Beginning, now and forever

THERE’S a prayer that we need to retrieve from the
recesses of our memory. It’s the Glory Be, where we find the words,
“As it was in the beginning, is now, and will be forever.”

            Let’s put our mind and heart into these words if only to
remind ourselves strongly that we need to have a good sense of
continuity and consistency between our beginning and end, between the
past, present and future, between time and eternity.

            The words come after a previous part of the prayer where
we say, “Glory be to the Father, the Son and the Holy Spirit,” which
reminds us that the Triune God is the foundation of this continuity
and consistency. Otherwise, we would simply be dependent on our
estimation of things and our own powers, and would most likely get
confused, mistaken and lost.

            We have to exert no insignificant effort to develop this
sense of continuity and consistency since with our growing power to
dominate the world in all its aspects, we always have to the tendency
to convert our legitimate autonomy due to our freedom into total
independence and separation from God, our Father and Creator.
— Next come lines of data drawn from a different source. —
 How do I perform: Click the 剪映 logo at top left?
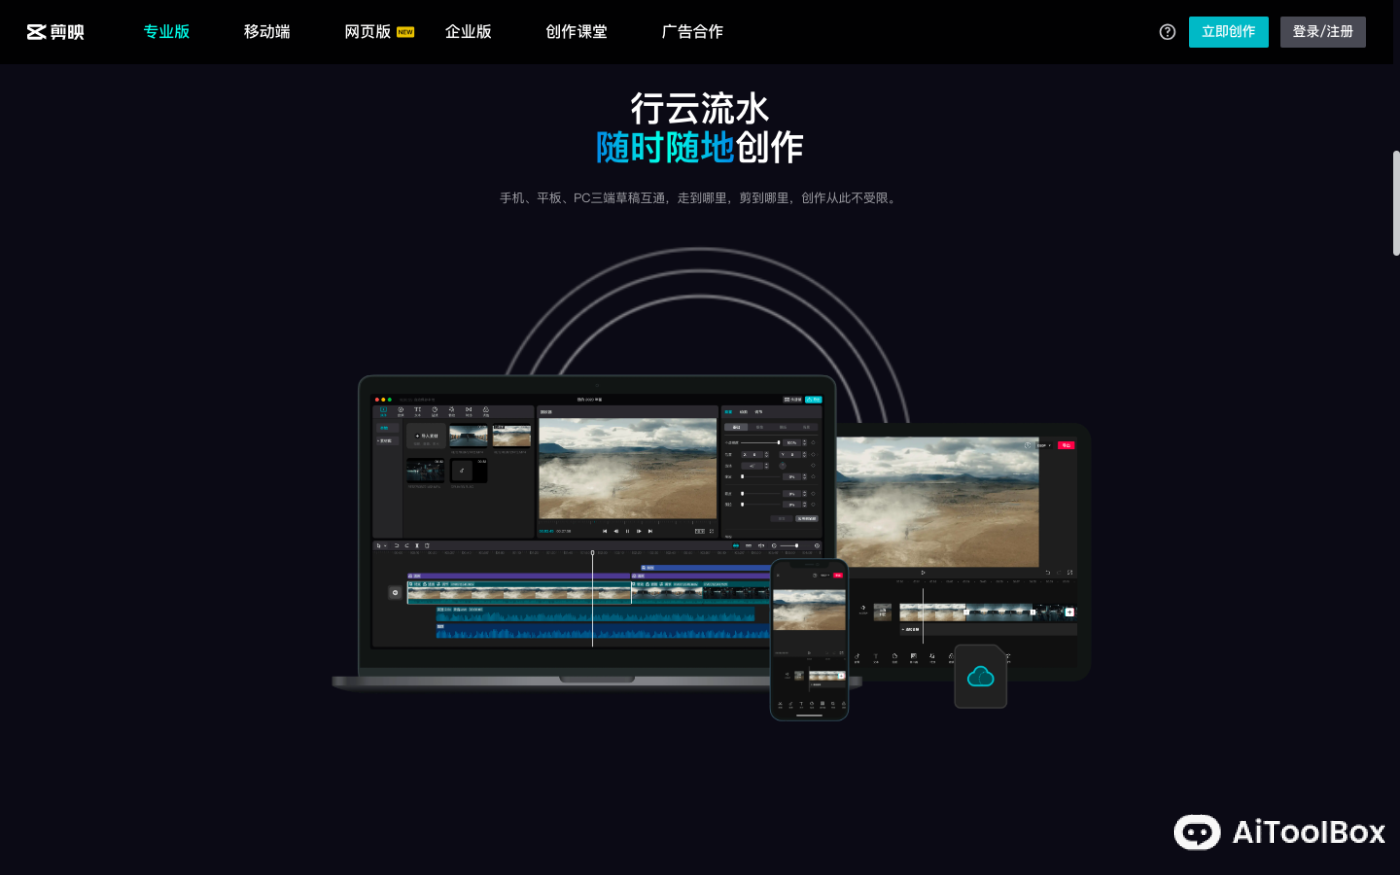coord(55,31)
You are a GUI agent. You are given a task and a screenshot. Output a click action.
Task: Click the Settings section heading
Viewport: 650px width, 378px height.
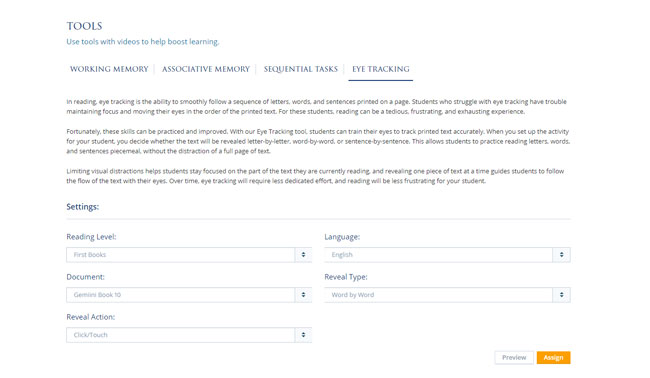pos(82,206)
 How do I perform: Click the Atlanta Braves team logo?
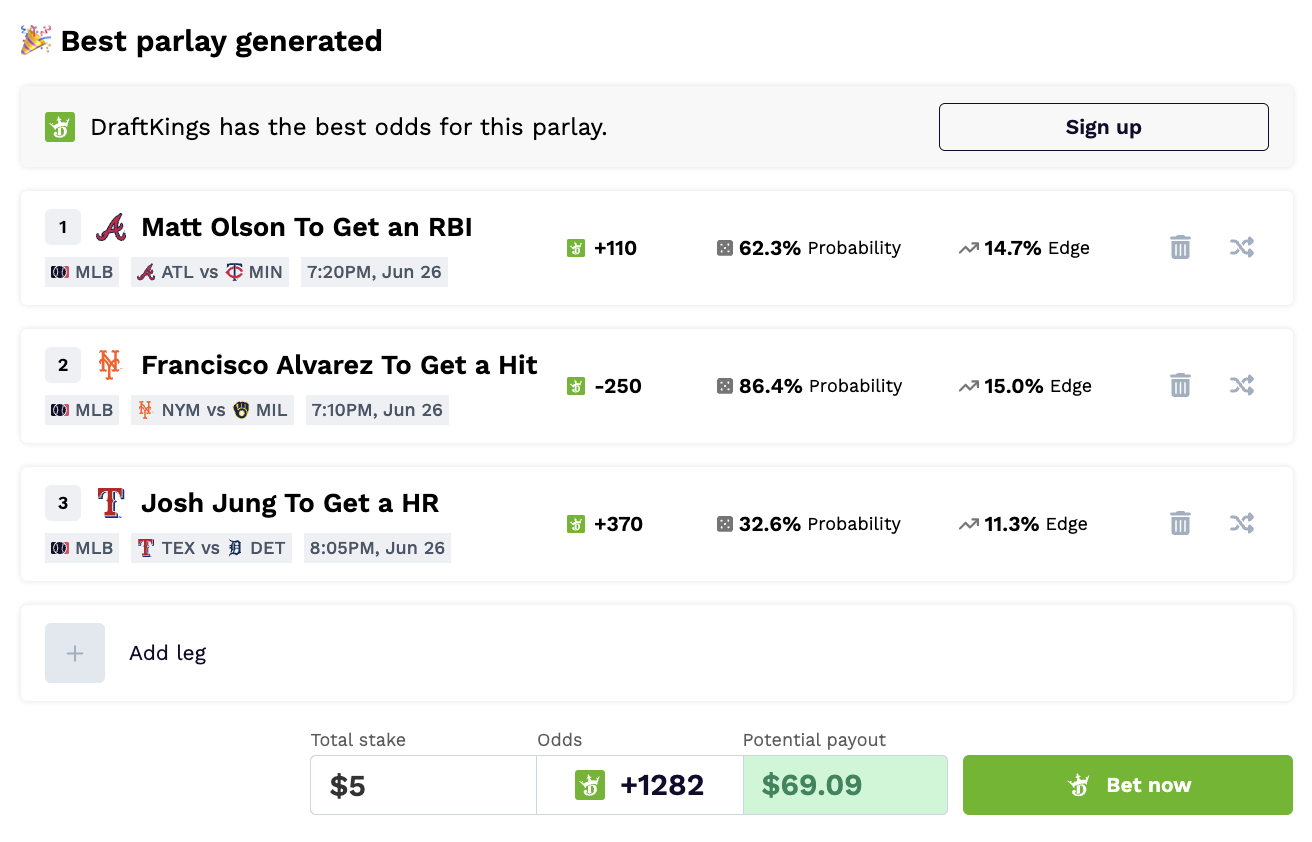click(111, 228)
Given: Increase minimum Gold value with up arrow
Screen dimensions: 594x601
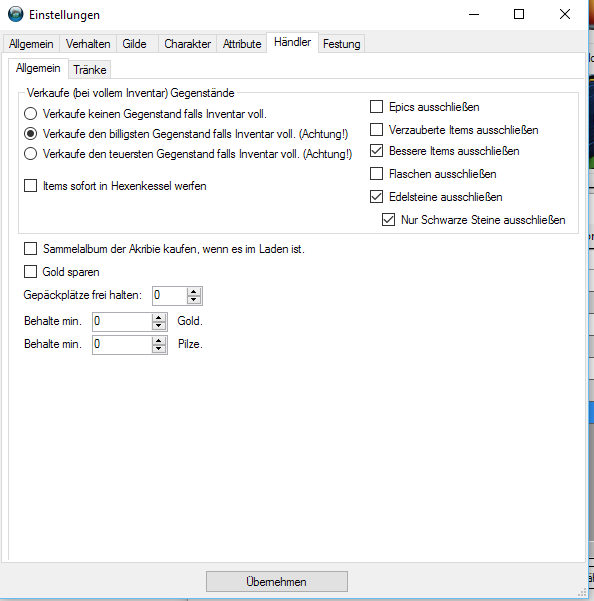Looking at the screenshot, I should point(158,317).
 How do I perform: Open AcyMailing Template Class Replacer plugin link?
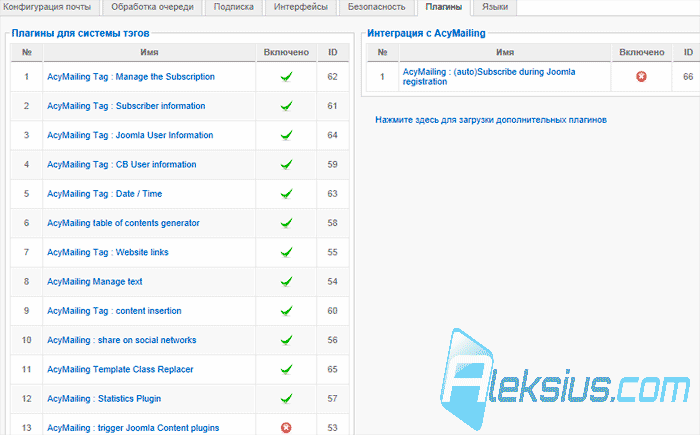120,369
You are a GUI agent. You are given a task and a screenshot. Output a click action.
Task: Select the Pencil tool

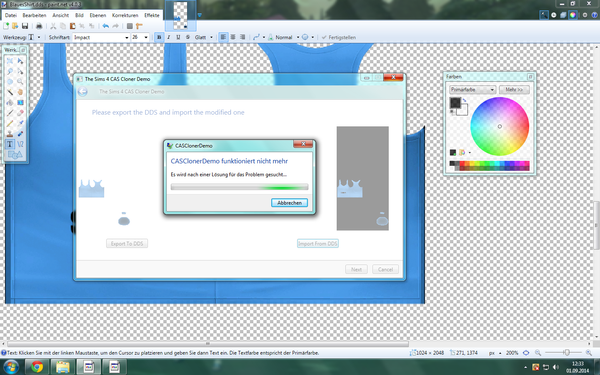(10, 123)
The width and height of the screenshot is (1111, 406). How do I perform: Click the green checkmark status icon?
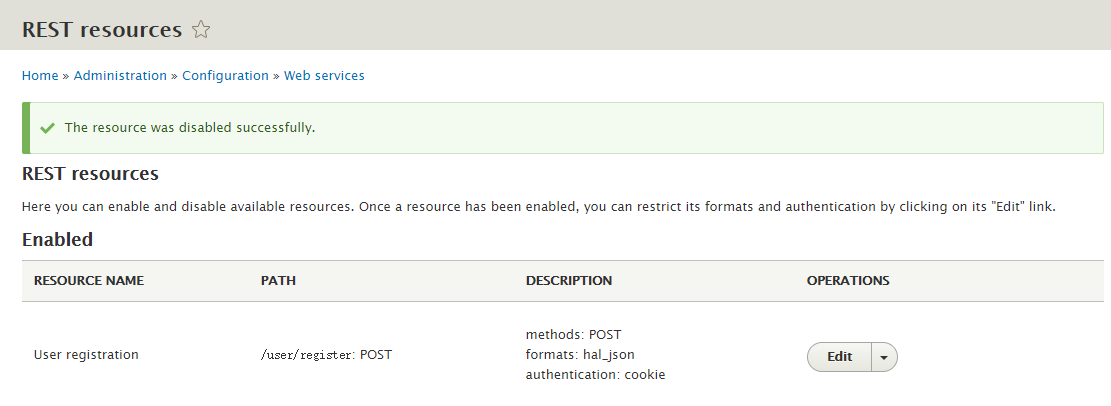(47, 128)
            For this, we need to exert no insignificant effort to grow
deep and strong in humility, because pride can easily grip us and can
even trick us blind by appearing to us under the guise of
humility—false humility, of course. Without humility, the gift of
faith which we need cannot take root and function in us.

            It’s important that whatever we do here on earth, starting
with our thoughts and desires all the way to our big enterprises and
projects, should be developed and pursued always in the context of the
beginning of things, during the creation of the universe, with God as
the source and creator of everything.

            It’s there where we can find the pristine state of things
in general or the integrity of creation in its original state still
unspoiled by us with our sins. It’s there where we get to know the
nature of things and their purpose. where all the laws—physical,
natural and moral—can be gleaned.

            This practice of referring everything to the beginning of
things should be inculcated deeply in us since it will help us to
understand and behave properly in our affairs of today as we move
toward the “forever.” Thus, we achieve a certain sense of continuity
and consistency in our life.

            In the gospel, for example, Christ referred the people to
how it was in the beginning when the question of divorce was brought
up. “Is it lawful to divorce one’s wife for any cause?...Why then did
Moses command one to give a certificate of divorce, and to put her
away?” some people asked Christ. (Mt 19,3ff)

            The response of Christ was direct. “For your hardness of
heart, Moses allowed you to divorce your wives, but from the beginning
it was not so.”

            He earlier explained that “from the beginning, he (God,
the Creator) made them male and female, and said, ‘For this reason a
man shall leave his father and mother and be joined to his wife, and
the two shall become one.’ So they are no longer two but one. What
therefore God has joined together, let no man put asunder.”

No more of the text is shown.